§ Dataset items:
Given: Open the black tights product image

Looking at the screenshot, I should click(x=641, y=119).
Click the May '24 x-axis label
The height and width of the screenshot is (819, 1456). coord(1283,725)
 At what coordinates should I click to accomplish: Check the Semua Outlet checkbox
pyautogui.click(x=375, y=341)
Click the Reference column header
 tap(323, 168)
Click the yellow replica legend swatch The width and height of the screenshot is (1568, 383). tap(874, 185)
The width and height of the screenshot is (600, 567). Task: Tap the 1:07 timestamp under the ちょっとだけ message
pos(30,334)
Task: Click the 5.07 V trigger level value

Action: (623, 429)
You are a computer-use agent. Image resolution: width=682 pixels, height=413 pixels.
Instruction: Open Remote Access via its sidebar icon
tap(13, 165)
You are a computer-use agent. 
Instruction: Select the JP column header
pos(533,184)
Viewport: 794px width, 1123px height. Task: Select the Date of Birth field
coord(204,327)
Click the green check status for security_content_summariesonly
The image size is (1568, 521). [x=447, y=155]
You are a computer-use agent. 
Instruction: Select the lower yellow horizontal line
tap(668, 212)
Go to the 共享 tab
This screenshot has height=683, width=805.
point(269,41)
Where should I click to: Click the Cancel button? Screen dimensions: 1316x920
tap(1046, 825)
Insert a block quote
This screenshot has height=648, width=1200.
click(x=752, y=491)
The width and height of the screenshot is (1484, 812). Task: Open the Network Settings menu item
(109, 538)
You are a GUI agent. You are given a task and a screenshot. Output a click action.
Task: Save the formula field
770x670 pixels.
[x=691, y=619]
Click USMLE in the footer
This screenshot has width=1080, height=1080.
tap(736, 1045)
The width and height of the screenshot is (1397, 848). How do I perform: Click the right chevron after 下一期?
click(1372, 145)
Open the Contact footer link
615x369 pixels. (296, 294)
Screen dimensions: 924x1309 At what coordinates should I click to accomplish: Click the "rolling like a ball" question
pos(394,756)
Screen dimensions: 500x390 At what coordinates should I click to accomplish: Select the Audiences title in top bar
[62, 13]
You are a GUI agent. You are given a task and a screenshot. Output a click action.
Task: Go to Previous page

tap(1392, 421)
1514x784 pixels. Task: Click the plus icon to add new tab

§ REQUEST: Can you retype everything from the line containing "Click the green" down to the line containing "tap(736, 1045)", both of those lines included, without changing a character?

§ SOLUTION FOR THIS PROBLEM:
Click the green check status for security_content_summariesonly
The image size is (1568, 521). [x=447, y=155]
You are a computer-use agent. 
Instruction: Select the lower yellow horizontal line
tap(668, 212)
Go to the 共享 tab
This screenshot has height=683, width=805.
point(269,41)
Where should I click to: Click the Cancel button? Screen dimensions: 1316x920
tap(1046, 825)
Insert a block quote
This screenshot has height=648, width=1200.
click(x=752, y=491)
The width and height of the screenshot is (1484, 812). Task: Open the Network Settings menu item
(109, 538)
You are a GUI agent. You are given a task and a screenshot. Output a click action.
Task: Save the formula field
770x670 pixels.
[x=691, y=619]
Click USMLE in the footer
This screenshot has width=1080, height=1080.
tap(736, 1045)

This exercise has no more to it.